We further conducted a Lefse algorithm analysis36 to identify specific genera and species exhibiting changes in density, either between the two groups or between the two time points of probiotic intervention (days 0 and 3) within each group. Results shown in Fig. 5i indicated 11 genera having significant differences in densities between the two groups at day 3 of the treatment period. Most notable were indicators directly related to the respiratory tract, including Haemophilus, Bacillus, Brevibacillus, and Priestia. Haemophilus showed higher residual presence in the Control group vs. the Navax group with a Log2 Fold Change (LFC) of 3.49 (p = 0.0002). The Navax group retained the presence of Brevibacillus and Priestia, which were absent in the Control group (LFC ranging from −15.61 to −18.23). On the other hand, the Bacillus genus was present at more than an 8.67-fold higher level in the Navax group compared to the Control group.

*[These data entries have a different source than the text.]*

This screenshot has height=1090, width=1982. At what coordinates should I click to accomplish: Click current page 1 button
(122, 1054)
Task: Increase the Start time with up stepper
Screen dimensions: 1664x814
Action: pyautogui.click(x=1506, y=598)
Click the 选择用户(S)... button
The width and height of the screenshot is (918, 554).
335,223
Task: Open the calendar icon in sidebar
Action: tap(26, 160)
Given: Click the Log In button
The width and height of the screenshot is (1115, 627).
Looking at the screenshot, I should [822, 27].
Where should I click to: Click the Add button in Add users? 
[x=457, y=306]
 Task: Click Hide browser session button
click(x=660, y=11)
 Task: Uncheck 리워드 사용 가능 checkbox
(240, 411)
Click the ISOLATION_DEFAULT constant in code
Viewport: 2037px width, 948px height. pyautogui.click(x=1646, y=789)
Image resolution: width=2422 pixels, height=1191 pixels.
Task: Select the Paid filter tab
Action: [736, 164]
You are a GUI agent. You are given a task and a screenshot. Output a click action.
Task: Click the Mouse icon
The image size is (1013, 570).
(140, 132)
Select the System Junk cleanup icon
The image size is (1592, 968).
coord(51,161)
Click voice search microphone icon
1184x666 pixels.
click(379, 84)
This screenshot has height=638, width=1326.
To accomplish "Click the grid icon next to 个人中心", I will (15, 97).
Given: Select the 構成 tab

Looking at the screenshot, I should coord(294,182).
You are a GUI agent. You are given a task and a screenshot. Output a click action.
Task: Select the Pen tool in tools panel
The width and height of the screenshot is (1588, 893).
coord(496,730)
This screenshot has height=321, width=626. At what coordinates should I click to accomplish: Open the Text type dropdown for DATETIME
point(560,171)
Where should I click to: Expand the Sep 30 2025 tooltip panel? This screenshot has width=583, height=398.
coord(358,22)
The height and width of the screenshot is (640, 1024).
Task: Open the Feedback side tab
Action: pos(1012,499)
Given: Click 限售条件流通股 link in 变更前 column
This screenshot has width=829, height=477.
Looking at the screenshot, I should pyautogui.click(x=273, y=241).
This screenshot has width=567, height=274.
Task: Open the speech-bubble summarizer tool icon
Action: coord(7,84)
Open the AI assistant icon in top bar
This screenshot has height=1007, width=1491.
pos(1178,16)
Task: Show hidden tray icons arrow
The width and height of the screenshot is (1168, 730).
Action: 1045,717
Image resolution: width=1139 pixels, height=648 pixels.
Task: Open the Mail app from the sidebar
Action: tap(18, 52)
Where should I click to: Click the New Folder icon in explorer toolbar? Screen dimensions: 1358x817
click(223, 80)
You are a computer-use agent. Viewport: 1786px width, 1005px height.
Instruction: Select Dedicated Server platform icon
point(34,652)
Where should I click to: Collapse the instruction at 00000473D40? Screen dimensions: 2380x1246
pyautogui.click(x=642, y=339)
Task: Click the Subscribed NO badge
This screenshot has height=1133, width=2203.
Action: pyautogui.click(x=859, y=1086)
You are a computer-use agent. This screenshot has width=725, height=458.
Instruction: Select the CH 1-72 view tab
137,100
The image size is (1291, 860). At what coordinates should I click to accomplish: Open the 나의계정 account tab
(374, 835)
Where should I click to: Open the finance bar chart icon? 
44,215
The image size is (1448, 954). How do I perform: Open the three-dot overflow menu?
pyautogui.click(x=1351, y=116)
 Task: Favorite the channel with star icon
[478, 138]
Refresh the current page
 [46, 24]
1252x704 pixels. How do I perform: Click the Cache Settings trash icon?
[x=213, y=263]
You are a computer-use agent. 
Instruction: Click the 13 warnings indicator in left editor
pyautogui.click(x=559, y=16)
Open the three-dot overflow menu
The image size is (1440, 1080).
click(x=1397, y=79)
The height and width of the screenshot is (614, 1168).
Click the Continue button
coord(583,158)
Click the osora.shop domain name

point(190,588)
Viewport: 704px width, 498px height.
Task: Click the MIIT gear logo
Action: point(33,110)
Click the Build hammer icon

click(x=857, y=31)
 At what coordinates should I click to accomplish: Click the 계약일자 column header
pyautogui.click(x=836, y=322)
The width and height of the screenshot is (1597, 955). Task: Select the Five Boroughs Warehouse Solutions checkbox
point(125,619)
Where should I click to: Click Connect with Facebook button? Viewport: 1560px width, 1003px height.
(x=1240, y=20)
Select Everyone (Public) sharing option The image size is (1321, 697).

In terms of species taxonomy, in the Control group, we observed an increase in only two nasal commensal species, Streptococcus salivarius and Veillonella atypica (LFC ranging from −2.84 to −6.01), and no reduction in the harmful species H. influenzae at day 3 compared to day 0 (Fig. 5j). As shown in Fig. 5k, there was a noticeable change in the species composition of the Navax group from day 0 to day 3. At day 0, the dominant co-infection bacterial species related to pneumonia in children, such as M. nonliquefaciens, S. pneumoniae, and H. influenzae, were significantly higher compared to day 3, with LFC (Navax day 0 vs. day 3) of 4.46 (p = 0.0447), 3.97 (p = 0.0067), and 3.18 (p = 0.0328). Conversely, by day 3, the Navax group exhibited a significant increase in beneficial species from the genera Bacillus and Brevibacterium, including B. subtilis (LFC = −19.34, p = 0.01), B. tropicus (LFC = −18.32, p = 0.0358), B. casei (LFC = −14.57, p = 0.0405), and B. stercoris (LFC = −5.47, p = 0.0009), which were almost absent at day 0 (Fig. 5k). Additionally, at day 3, the specific species indicator for the Control group was H. influenzae compared to the Navax group (LFC = 3.49, p = 0.0358). In contrast, the Navax group was distinguished from the Control group by the presence of beneficial species such as B. tropicus (LFC = −18.32, p = 0.0358), B. stercoris (LFC = −20.08, p = 9.02e−5), and B. casei (LFC = −4.29, p = 0.00851), which were nearly absent in the Control group after 3 days of treatment (Fig. 5l).